▸ Stated task 1: According to the talk on the GATS, for how long has WDM been working on the development implications of the agreement?

WDM has been working on the development implications of the General Agreement on Trade in Services (the GATS) for almost four years as part of its broader and longer-term work on transforming international trade rules. So I guess we have a pretty intimate knowledge of the agreement and of the EU’s GATS agenda.
I have been asked to address three topics in relation to the GATS. First, an introduction to the GATS – what is it and how does it work. Second, an overview of the problems with GATS – how it undermines development. And third, an outline of the European Union’s role in the GATS talks – how the EU is seeking to open up developing country markets to European service companies.
Before I begin, I would just like to point out that I will not be covering every single technical detail of the GATS, every single rule and every single potential impact. This is for two reasons:
Â· First, I don’t know them all.
Â· And second, if I did, and I tried to explain them, we would be here all day – and you would all be asleep after the first half an hour.
So I will only attempt to get across some key issues that provide a basic understanding of GATS and its impacts.
So first, what is the GATS?

▸ Data in this exercise:

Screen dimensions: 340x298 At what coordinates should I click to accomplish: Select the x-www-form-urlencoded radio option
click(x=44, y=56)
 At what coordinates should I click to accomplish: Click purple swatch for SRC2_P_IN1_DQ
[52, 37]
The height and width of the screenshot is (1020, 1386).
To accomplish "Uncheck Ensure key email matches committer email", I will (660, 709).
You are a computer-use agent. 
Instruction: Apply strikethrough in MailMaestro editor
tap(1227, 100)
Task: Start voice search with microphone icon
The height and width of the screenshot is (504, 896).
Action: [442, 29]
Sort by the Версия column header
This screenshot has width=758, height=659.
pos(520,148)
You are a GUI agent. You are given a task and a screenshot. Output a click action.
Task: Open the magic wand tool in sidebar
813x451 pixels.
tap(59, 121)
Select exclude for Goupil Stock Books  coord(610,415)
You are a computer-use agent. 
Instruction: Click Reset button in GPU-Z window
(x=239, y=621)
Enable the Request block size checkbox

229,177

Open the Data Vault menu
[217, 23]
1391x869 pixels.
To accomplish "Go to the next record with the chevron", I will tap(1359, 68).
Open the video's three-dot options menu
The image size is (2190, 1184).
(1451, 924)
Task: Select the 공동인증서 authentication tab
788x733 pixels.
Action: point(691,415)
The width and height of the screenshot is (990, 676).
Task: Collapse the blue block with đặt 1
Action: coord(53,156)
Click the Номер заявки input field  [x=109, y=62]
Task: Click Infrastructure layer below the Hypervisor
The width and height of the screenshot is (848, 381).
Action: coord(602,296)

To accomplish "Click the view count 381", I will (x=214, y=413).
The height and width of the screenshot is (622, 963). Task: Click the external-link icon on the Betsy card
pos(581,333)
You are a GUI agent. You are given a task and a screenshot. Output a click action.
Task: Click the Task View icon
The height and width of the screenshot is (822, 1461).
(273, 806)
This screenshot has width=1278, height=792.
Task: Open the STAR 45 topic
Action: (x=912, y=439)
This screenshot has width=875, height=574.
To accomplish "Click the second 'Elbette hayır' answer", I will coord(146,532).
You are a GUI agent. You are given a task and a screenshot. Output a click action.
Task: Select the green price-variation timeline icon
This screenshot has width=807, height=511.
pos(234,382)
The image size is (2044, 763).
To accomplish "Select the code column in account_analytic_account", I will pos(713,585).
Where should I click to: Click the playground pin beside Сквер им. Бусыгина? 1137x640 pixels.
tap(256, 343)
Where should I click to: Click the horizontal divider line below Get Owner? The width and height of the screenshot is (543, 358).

▸ Stated task 2: Please swap "accomplish" for "complete" everywhere in the records, everything from the start of the records down to the line containing "tap(1227, 100)", and give those lines back with nothing else changed.

▸ Task response 1: For almost four years.

▸ Task response 2:
Screen dimensions: 340x298 At what coordinates should I click to complete: Select the x-www-form-urlencoded radio option
click(x=44, y=56)
 At what coordinates should I click to complete: Click purple swatch for SRC2_P_IN1_DQ
[52, 37]
The height and width of the screenshot is (1020, 1386).
To complete "Uncheck Ensure key email matches committer email", I will (660, 709).
You are a computer-use agent. 
Instruction: Apply strikethrough in MailMaestro editor
tap(1227, 100)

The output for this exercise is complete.